- [Passage]

Nov 20 11

Questions Answered!

I have fallen way behind in answering questions, so I thought I’d use a blog post to answer a number of them.  Most recently,  Susan asked:

Patsy, On top picture how did u affix the fine fern leaves onto the backrground after u fused them on ? Satin stitch? They are sooo intricate…………

I’ve never used a satin stitch to finish the edges of something this delicate; I’m thinking that the satin stitch would likely overpower (and maybe even shred) the most delicate portions of the stem lines.  Instead, I free motion embroider the fern, usually using a combination of the irregular swirl design in the leaf sections and just “in-lining” in the very narrow stem lines.  The project I showed in that recent post is now in NC and I’m in OH, so here’s a shot of another fern from another project finished in this way:

…and here’s a closeup shot of another fern that will probably give you a better sense of that stitching:

In an earlier post about using heavy size 12 pearl cotton embroidery thread in the top needle, Lisa wrote:

Very nice. I wouldn’t think that the pearl cotton would go through your tension so easily or that it would fray. Is that what the silicone does for the thread?

Yes, that’s exactly why I would use the Silicone.  It will lubricate the thread and the thread will flow through the tension discs more easily, minimizing the risks of thread shredding or breaking.  In this case, it’s because the thread is so big and heavy.  In the case of metallic threads, I use it because the threads are so fragile and delicate.  Again, you don’t have to use this liquid silicone in either of the above mentioned scenarios.  And one more thing about these big, heavy threads.  Someone had written to me about how “furry” that Caron Collection thread looked.  That thread is relatively furry; you can see that a bit better in this photo that shows the Caron Collection thread next to DMC size 12 pearl cotton thread:

The furriness would not stop me from using it, though.  Sometimes, you want threads that have varying textures on your quilt, and that furriness is sometimes a sought-after attribute.  The Caron Collection also makes a very plump embroidery thread that is a blend of wool and silk (talk about furry!) and the whole reason I use that thread is for that wonderful texture!  Think of these threads as over-sized versions of the commercial quilting threads on the market.  Look at some King Tut thread next to a Sulky Blendable thread.  They are both 100% cotton threads, yet they are completely different.  One is ultra-smooth and will flow through your machine like butter, and the other is not so smooth and is fairly furry.

And many, many people wrote to me asking to explain the EKG stitching.  That really made me chuckle, because I feel like I’m always posting about it, so I’m thinking that everyone is bored to death reading about it!  Here’s a re-print of a post from a couple of years ago that explains it:

The Mysteries of The EKG Edge Finishing Design Are Revealed!

- [Dataset excerpt]
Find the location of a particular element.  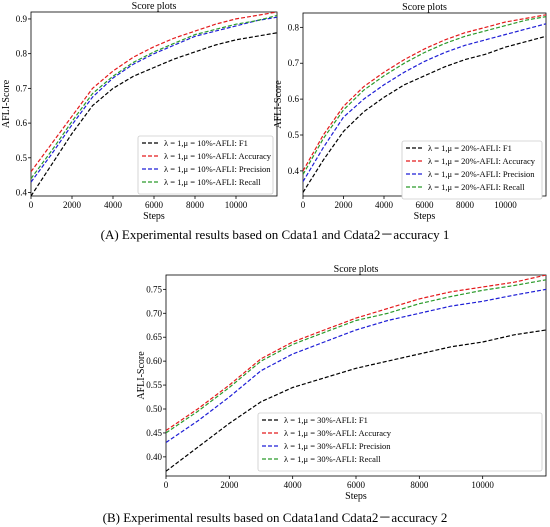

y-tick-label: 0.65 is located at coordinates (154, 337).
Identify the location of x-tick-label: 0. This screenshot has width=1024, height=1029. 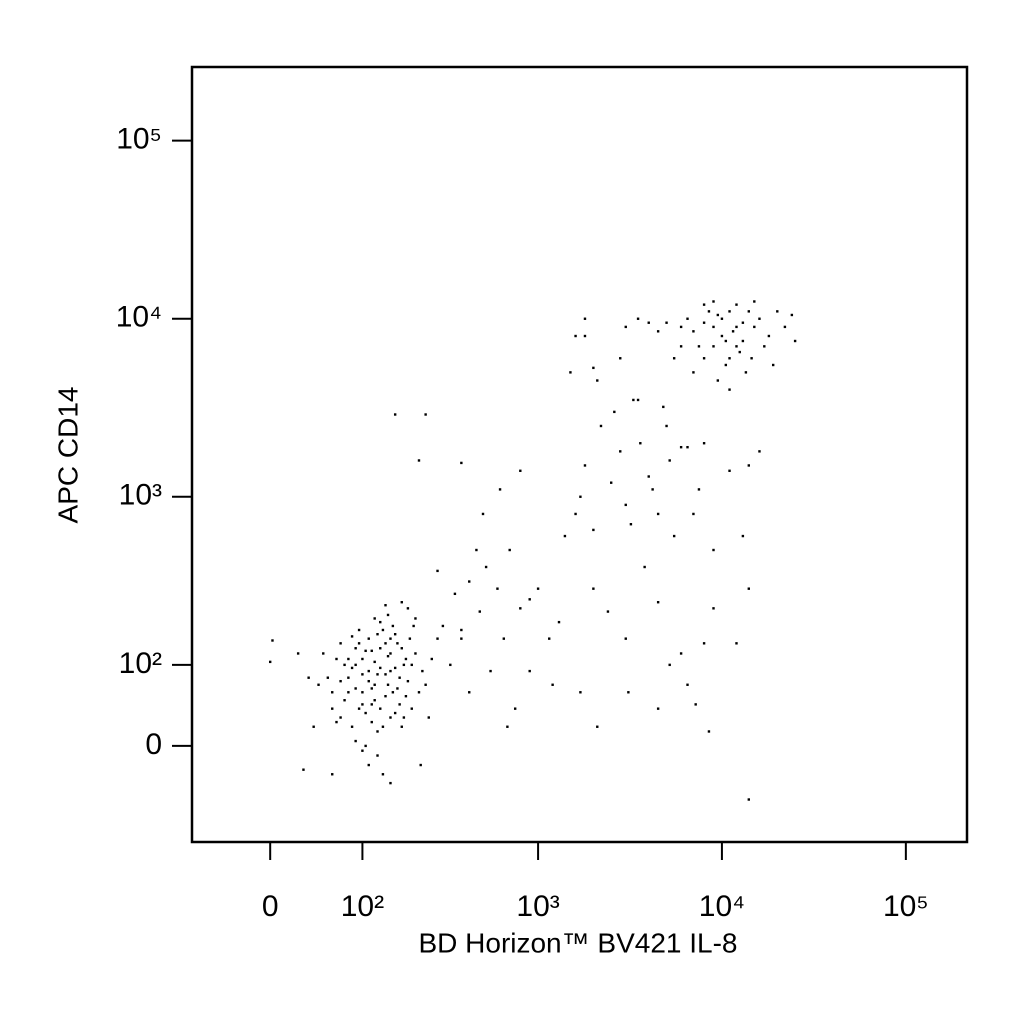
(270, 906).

- [Assignment] Give again the part of the blog post that opens with the words containing "I’ve never used" and closes with "for the thread?", switching "pearl cotton" to "perle cotton" throughout.

- [Answer box]
I’ve never used a satin stitch to finish the edges of something this delicate; I’m thinking that the satin stitch would likely overpower (and maybe even shred) the most delicate portions of the stem lines.  Instead, I free motion embroider the fern, usually using a combination of the irregular swirl design in the leaf sections and just “in-lining” in the very narrow stem lines.  The project I showed in that recent post is now in NC and I’m in OH, so here’s a shot of another fern from another project finished in this way:

…and here’s a closeup shot of another fern that will probably give you a better sense of that stitching:

In an earlier post about using heavy size 12 perle cotton embroidery thread in the top needle, Lisa wrote:

Very nice. I wouldn’t think that the perle cotton would go through your tension so easily or that it would fray. Is that what the silicone does for the thread?